After writing the article that “4 is the minimum number of hosts for VSAN” I received a lot of questions via email and on twitter etc about the cost associated with it and if this was a must. Let me start with saying that I wrote this article to get people thinking about Sizing their VSAN environment. When it comes to it, Virtual SAN and maintenance windows can be a difficult topic.
I guess there are a couple of things to consider here. Even in a regular storage environment you typically do upgrades in a rolling fashion meaning that if you have two controllers one will be upgraded while they other handles IO. In that case you are also at risk. The thing is though, as a virtualization administrator you have a bit more flexibility, and you expect certain features to work as expected like for instance vSphere HA. You need to ask yourself what is the level of risk I am willing to take, the level of risk I can take?
When it comes to placing a host in to Maintenance Mode, from a VSAN point of view you will need to ask yourself:
- Do I want to move data from one host to another to maintain availability levels?
- Do I just want to ensure data accessibility and take the risk of potential downtime during maintenance?
I guess there is something to say for either. When you move data from one node to another, to maintain availability levels, your “maintenance window” could be stretched extremely long. As you would potentially be copying TBs over the network from host to host it could take hours to complete. If your ESXi upgrade including a host reboot takes about 20 minutes, is it acceptable to wait for hours for the data to be migrated? Or do you take the risk, inform your users about the potential downtime, and as such do the maintenance with a higher risk but complete it in minutes rather than hours? After those 20 minutes VSAN would sync up again automatically, so no data loss etc.
It is impossible for me to give you advice on this one to be honest, I would highly recommend to also sit down with your storage team. Look at what their current procedures are today, what they have included in their SLA to the business (if there is one), and how they handle upgrades / periodic maintenance.

----

• Parts of the exercise
(A) In the VSAN maintenance article, swap "two controllers" for "two storage processors" and write out the passage that begins at the words "I guess there are" and stops after "maintain availability levels?".
(B) Using the VSAN maintenance article, explain in one to three sentences why moving data between hosts could make the maintenance window very long.
(C) According to the VSAN maintenance article, about how long does an ESXi upgrade that includes a host reboot take?

• Provided information
----

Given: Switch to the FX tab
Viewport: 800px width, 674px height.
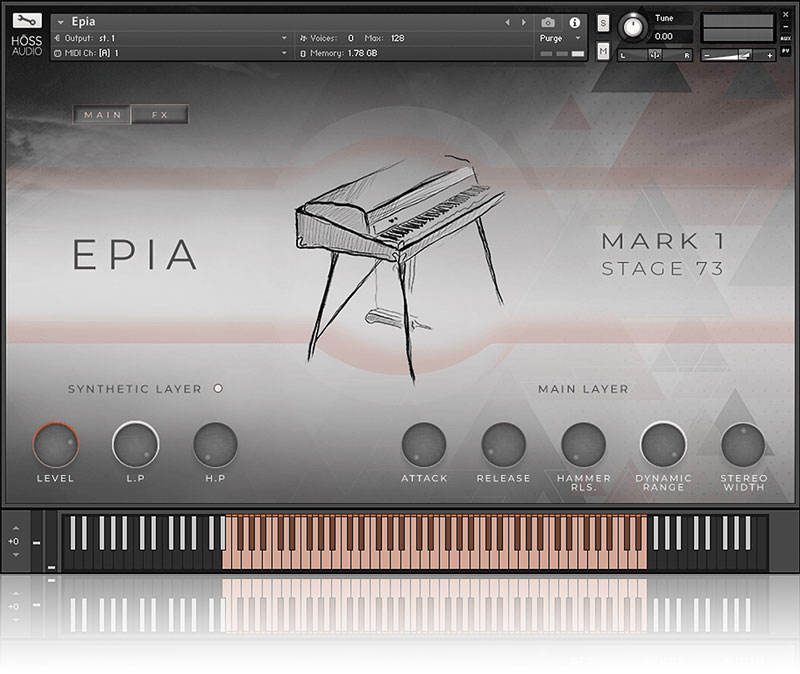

----

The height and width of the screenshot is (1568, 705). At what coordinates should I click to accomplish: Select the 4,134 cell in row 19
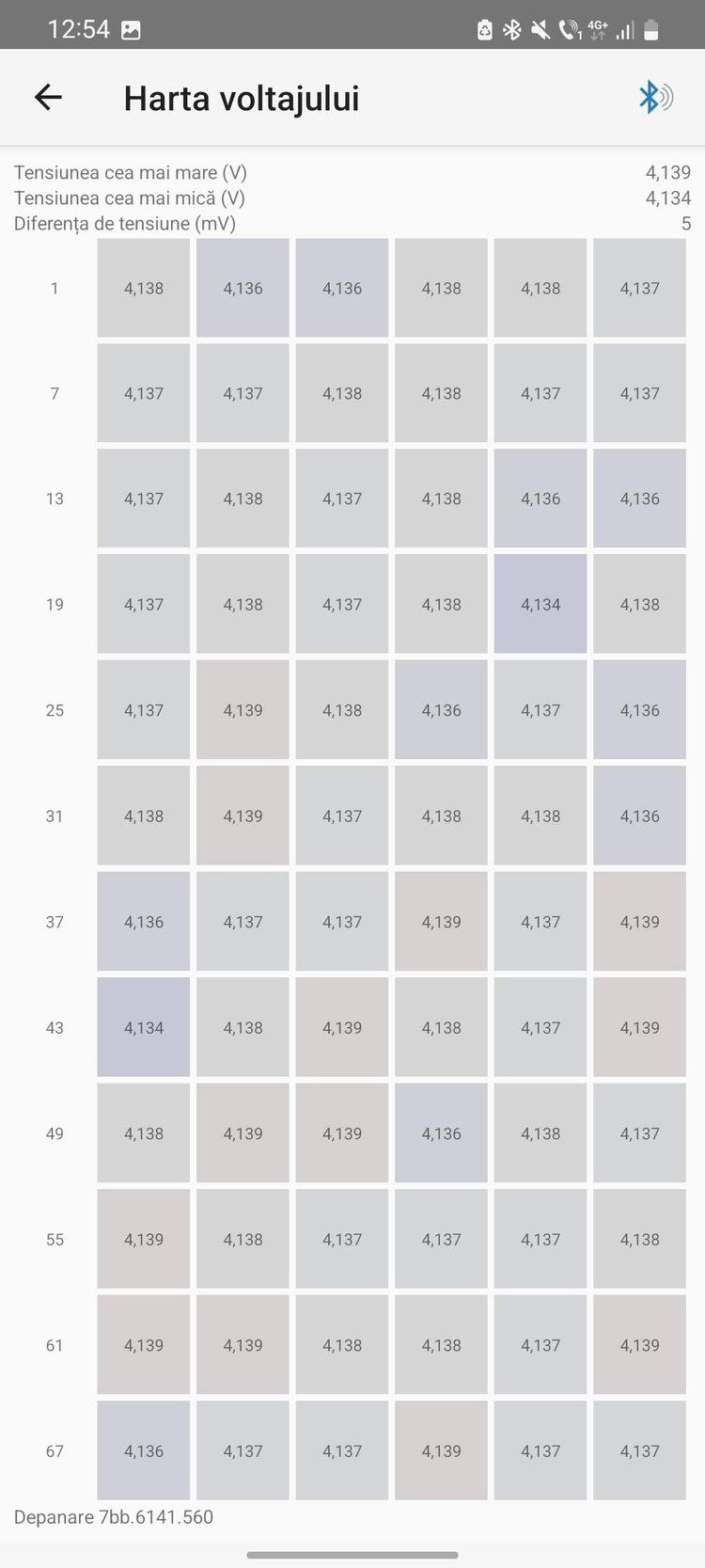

----

• Correct answers
(A)
I guess there are a couple of things to consider here. Even in a regular storage environment you typically do upgrades in a rolling fashion meaning that if you have two storage processors one will be upgraded while they other handles IO. In that case you are also at risk. The thing is though, as a virtualization administrator you have a bit more flexibility, and you expect certain features to work as expected like for instance vSphere HA. You need to ask yourself what is the level of risk I am willing to take, the level of risk I can take?
When it comes to placing a host in to Maintenance Mode, from a VSAN point of view you will need to ask yourself:
- Do I want to move data from one host to another to maintain availability levels?

(B) Moving data from one host to another to keep availability levels could mean copying terabytes over the network between hosts. That copying could take hours to complete, compared with an ESXi upgrade and reboot of about 20 minutes.

(C) About 20 minutes.